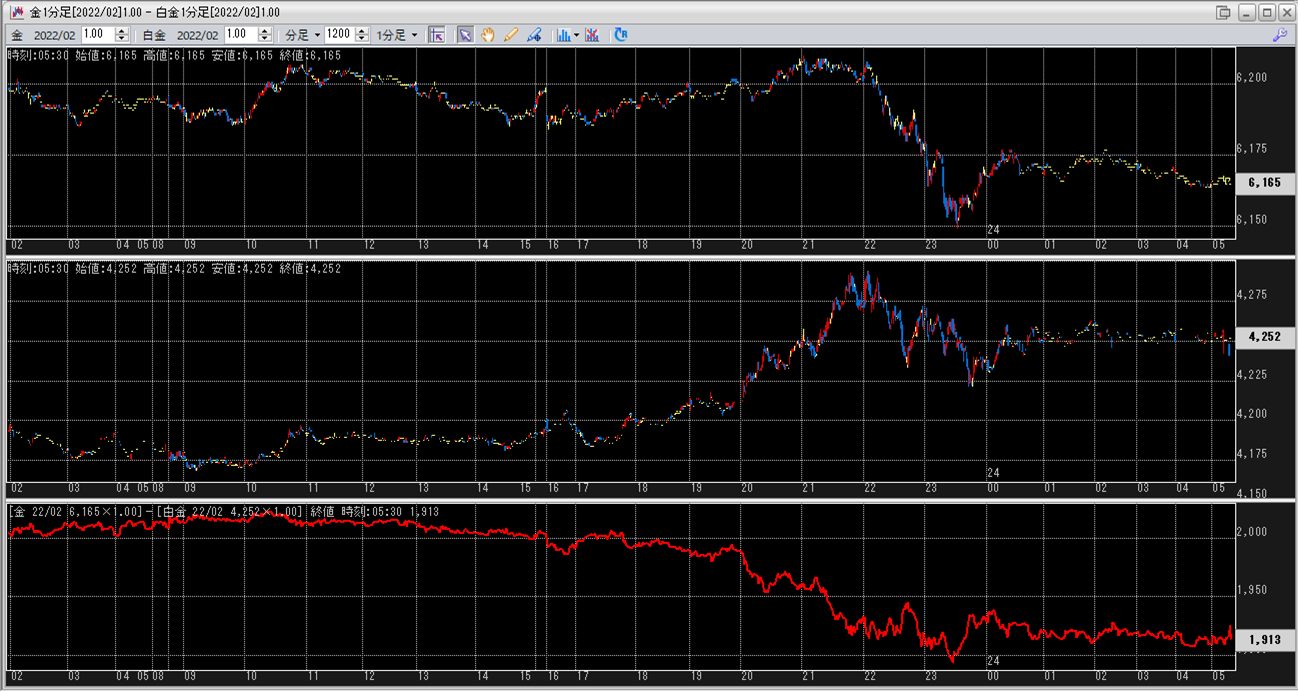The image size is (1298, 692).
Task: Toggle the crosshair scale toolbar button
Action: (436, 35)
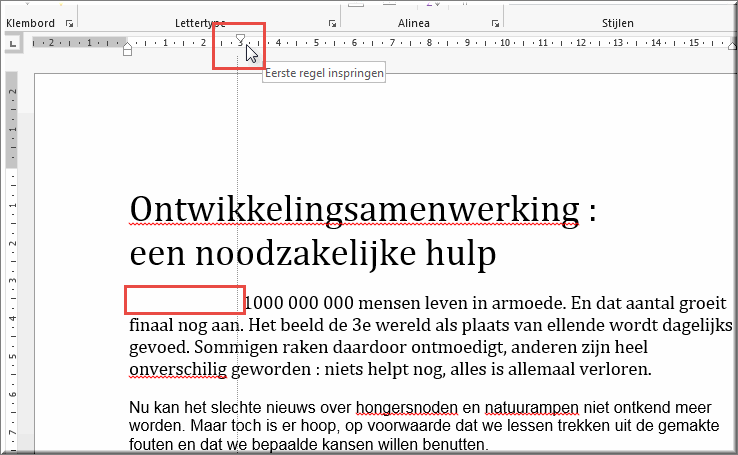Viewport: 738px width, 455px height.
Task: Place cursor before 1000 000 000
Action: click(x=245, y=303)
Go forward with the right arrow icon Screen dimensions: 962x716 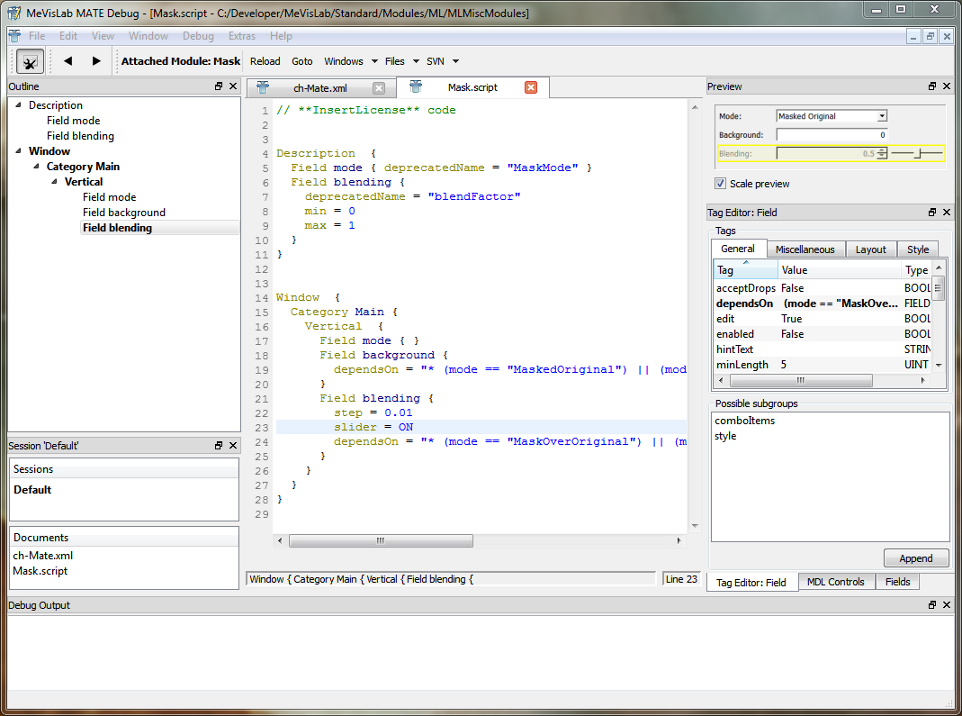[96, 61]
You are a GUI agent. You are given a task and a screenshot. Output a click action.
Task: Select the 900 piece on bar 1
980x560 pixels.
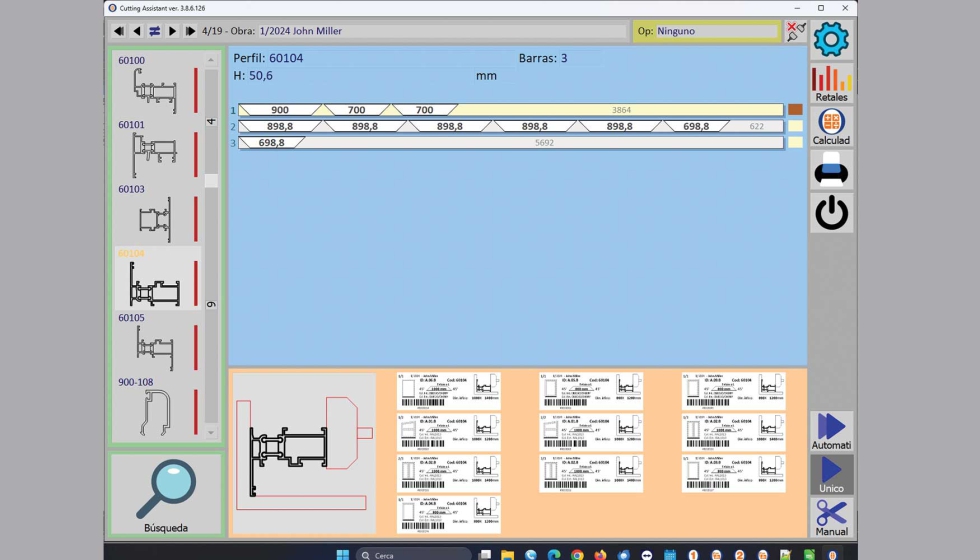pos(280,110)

* * *

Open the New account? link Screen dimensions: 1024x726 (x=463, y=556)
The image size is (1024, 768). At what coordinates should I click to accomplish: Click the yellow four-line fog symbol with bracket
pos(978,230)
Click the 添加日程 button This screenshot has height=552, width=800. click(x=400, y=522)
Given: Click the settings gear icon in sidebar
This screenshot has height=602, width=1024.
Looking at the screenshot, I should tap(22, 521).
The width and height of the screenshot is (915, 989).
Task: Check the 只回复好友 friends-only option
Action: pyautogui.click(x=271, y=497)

Work to complete |
Write out the lines from the line with "You are a GUI" to the line with "pos(280,110)", substituting "tap action" for "click action" and keeping everything else unchanged. Leave the pictures out of your answer.

Finished answer |
You are a GUI agent. You are given a task and a screenshot. Output a tap action.
Task: Select the 900 piece on bar 1
980x560 pixels.
pos(280,110)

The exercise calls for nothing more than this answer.